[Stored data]
------------------------

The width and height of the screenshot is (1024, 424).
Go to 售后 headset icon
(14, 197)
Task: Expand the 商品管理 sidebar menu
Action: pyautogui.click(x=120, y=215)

------------------------

Activity = All entries above are to be copied exactly, with none left out.

Written solution =
The width and height of the screenshot is (1024, 424).
Go to 售后 headset icon
(14, 197)
Task: Expand the 商品管理 sidebar menu
Action: pyautogui.click(x=120, y=215)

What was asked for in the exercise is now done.